Le message était clair, même dans sa froideur bureaucratique : Discrétion, élimination autorisée et aucun témoin. Une cible à identifier au-delà des murs qui protégeait la ville de Kinchū et le silence comme unique récompense. Elle en connaissait les règles désormais et savait à qui elle donnait sa vie. Mais ce que l’Empire ne disait jamais à voix haute, c’est pourquoi on l’envoyait, elle, à la nuit tombée.
Son pouvoir s’était éveillé à la douleur, puis nourri du rejet. Le Meiton. Un mot ancien, effacé des textes officiels, encore chuchoté dans certains cercles comme une chose qu’on préférait croire disparue. On disait que ceux qui le maniaient ne contrôlaient pas seulement le vide : ils le devenaient. Ce n’était pas un feu qu’on invoquait, ni un vent qu’on dirigeait. Le Meiton, c’était l’absence. L’annulation. Une extension de soi dans l’ombre, un pouvoir qui enveloppait, qui noyait, qui étouffait. Il ne brillait jamais. Il dévorait la lumière. Il ne frappait pas fort ; il effaçait. Un pouvoir lié à l’instinct, à la traque. Parfait pour suivre les traces d’un traître.
Au fil des années, Mai avait appris à s’y fondre, à ne faire qu’un avec l’obscurité.

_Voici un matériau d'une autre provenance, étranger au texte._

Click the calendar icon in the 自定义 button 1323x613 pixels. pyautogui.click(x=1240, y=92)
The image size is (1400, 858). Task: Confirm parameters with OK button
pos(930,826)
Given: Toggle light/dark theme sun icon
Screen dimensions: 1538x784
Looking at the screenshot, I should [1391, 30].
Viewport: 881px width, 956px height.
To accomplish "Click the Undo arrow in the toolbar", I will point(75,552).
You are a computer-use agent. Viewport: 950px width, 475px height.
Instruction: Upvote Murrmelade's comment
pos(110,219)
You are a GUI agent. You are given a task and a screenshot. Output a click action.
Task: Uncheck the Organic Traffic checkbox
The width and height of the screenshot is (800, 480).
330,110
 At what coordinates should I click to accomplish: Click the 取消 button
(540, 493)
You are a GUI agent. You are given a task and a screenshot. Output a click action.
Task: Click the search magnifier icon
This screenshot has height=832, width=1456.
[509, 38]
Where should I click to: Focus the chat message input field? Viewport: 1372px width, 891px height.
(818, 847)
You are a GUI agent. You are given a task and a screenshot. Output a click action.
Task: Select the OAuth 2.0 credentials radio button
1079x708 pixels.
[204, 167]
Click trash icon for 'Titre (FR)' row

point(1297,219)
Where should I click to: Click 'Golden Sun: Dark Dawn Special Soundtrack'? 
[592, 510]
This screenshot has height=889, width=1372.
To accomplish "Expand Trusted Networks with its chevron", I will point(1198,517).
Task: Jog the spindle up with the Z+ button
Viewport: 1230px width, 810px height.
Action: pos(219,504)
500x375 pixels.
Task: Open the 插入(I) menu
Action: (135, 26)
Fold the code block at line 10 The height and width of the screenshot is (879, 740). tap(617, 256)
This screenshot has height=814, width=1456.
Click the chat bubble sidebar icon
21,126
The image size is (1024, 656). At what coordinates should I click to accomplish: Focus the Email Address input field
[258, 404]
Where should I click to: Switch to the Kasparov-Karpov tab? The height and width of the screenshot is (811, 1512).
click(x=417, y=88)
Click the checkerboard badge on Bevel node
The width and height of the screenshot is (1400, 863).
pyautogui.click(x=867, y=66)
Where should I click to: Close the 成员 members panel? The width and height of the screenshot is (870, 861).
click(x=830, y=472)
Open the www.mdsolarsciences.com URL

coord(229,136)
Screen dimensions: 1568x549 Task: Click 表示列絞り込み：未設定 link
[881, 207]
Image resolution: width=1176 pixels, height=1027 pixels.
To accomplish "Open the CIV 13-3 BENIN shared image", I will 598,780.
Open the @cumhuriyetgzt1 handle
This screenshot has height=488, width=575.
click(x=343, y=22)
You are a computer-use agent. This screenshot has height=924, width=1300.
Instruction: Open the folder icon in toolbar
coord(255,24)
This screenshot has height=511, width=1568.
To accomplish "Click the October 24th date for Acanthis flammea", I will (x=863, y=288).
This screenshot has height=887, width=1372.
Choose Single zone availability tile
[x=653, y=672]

Les ombres réagissaient à sa présence comme une seconde peau. La nuit, elle voyait sans voir. Elle se déplaçait là où les regards ne portaient plus. Parfois, elle pouvait même désolidariser sa propre silhouette, glisser une part d’elle-même à travers un mur, un interstice, une faille. Une archère invisible dans la nuit et une prédatrice que l’Empire gardait dans l’ombre.
Elle n’y pensait plus vraiment. Ni au regard des autres, ni au sien. Elle ajusta le carquois sur son dos, gestes silencieux, précis, maîtrisés. Elle en avait l’habitude. Elle n’était plus tout à fait une femme aux yeux de ceux qui l’envoyaient. Le mot absence étai ce qui pouvait au mieux la définir désormais. Un instrument direct du Gouverneur, déployé sans détours pour faire appliquer la volonté de l’Empire. Ce même Code du Juste Pouvoir qu'elle se répétait sans arrêt.
Le Meiton que possédait Mai, n’était pas une arme secrète, ni une ruse. C’était un pouvoir qu’on exhibait, une force brute que l’Empire brandissait pour écraser toute opposition, pour traquer sans relâche ceux qu’il voulait chasser: les shinobis, les traîtres, les insoumis.
Pour la trentenaire, tout cela n'était plus un ni don, ni une malédiction. Elle était un outil, une extension froide et tranchante de la loi, une méthode brutale mais efficace pour traquer ce que l'Empire voulait effacer.
Se répétait-elle en franchissant le seuil, abandonnant derrière elle le calme illusoire de son refuge pour entrer pleinement dans le jeu brutal qui l’attendait.